* [Texte]
Pas d’huiles essentielles pour moi !

Combien de fois Copaïba consultance & formulation™ ne reçoit-il pas des demandes de créations de cosmétiques avec un point très précis dans le cahier des charges : « pas d’huiles essentielles ». Et quand nous nous enquérons des motivations qui sous-tendent cette exigence, nous recevons quasi invariablement comme réponses « parce qu’elles sont allergisantes », « parce qu’elles sont toxiques pour la femme enceinte », « parce qu’elles sont instables ». Et nos clients de demander de les remplacer par des hydrolats ou des extraits par CO2 supercritiques par exemple …

Évidemment, s’il peut y avoir un fond de vrai dans ces craintes, il y a surtout beaucoup d’exagérations ou plutôt de généralisations malheureuses. Car les huiles essentielles, c’est un peu comme les champignons en cuisine : certains sont délicieux, d’autres franchement sans intérêt, et une bonne partie franchement toxiques. Quand on ne connaît pas les champignons, on s’abstient – mais on n’affirme pas que tous posent problème.

* [Données]

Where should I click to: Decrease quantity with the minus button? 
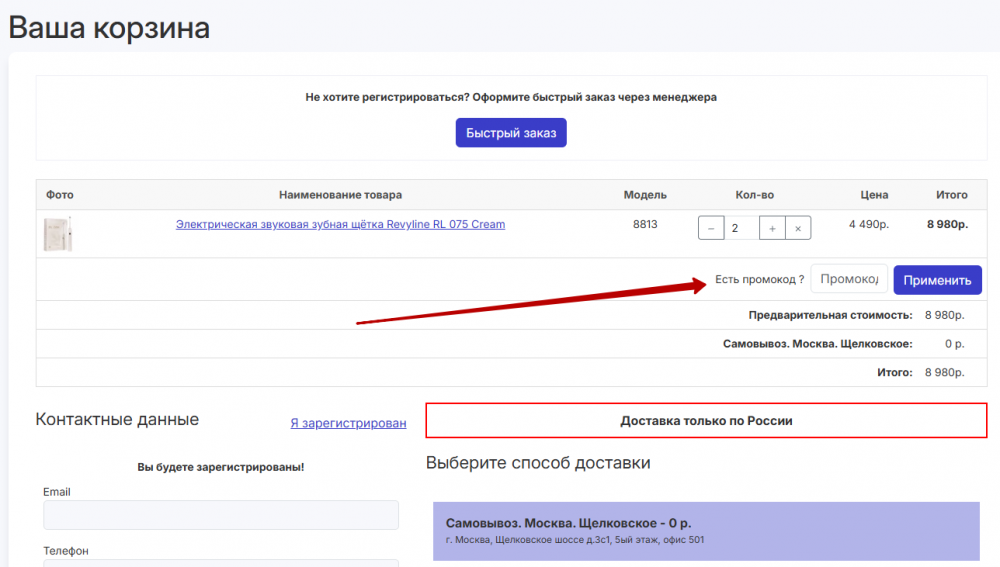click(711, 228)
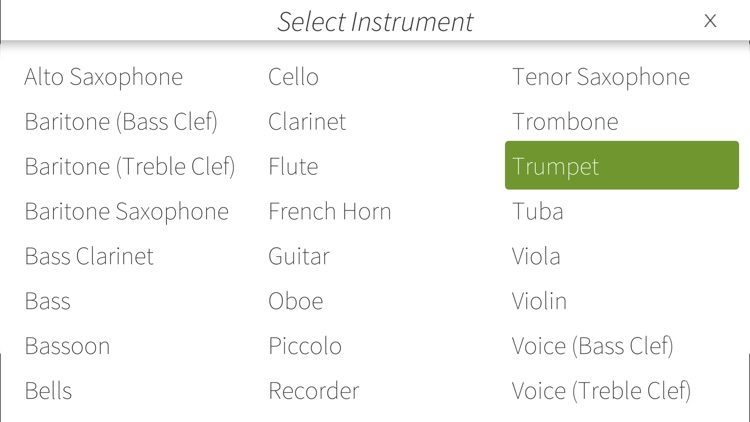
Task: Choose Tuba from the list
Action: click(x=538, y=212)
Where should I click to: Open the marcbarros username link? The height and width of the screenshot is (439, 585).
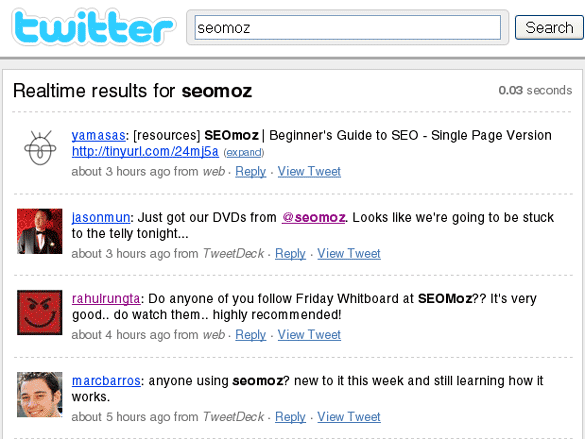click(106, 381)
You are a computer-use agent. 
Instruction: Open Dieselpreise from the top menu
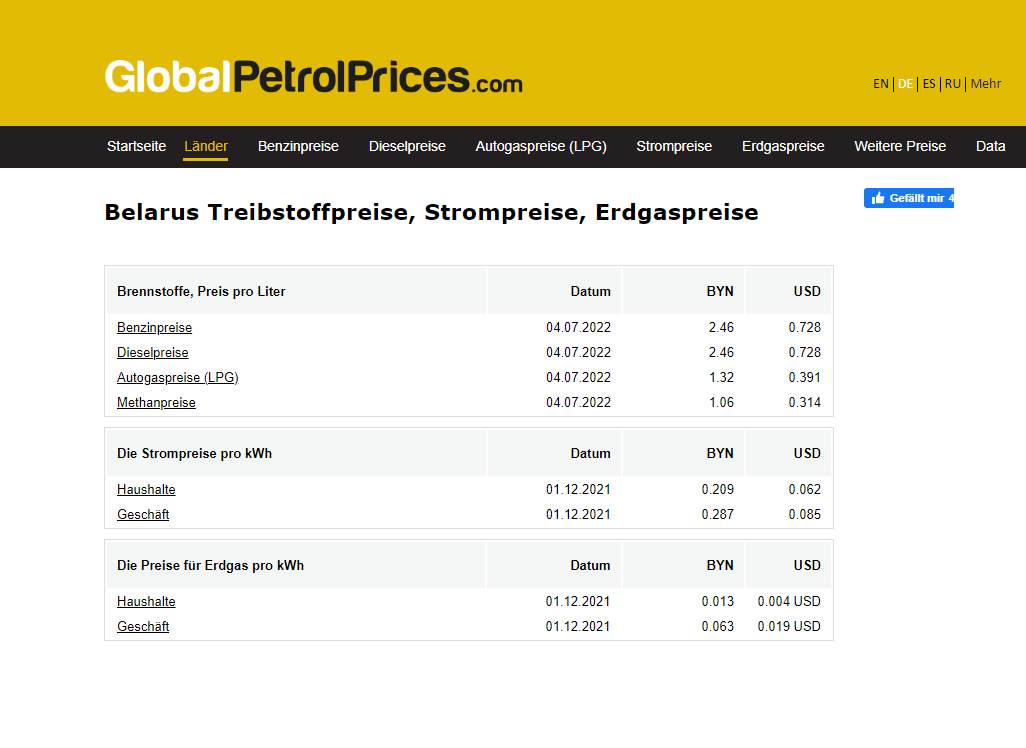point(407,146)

* [Objectif]
Recopiez mot pour mot le passage du texte sur les huiles essentielles qui commence par « Évidemment, s’il peut » et se poursuit jusqu'à « tous posent problème. ».

* [Résultat final]
Évidemment, s’il peut y avoir un fond de vrai dans ces craintes, il y a surtout beaucoup d’exagérations ou plutôt de généralisations malheureuses. Car les huiles essentielles, c’est un peu comme les champignons en cuisine : certains sont délicieux, d’autres franchement sans intérêt, et une bonne partie franchement toxiques. Quand on ne connaît pas les champignons, on s’abstient – mais on n’affirme pas que tous posent problème.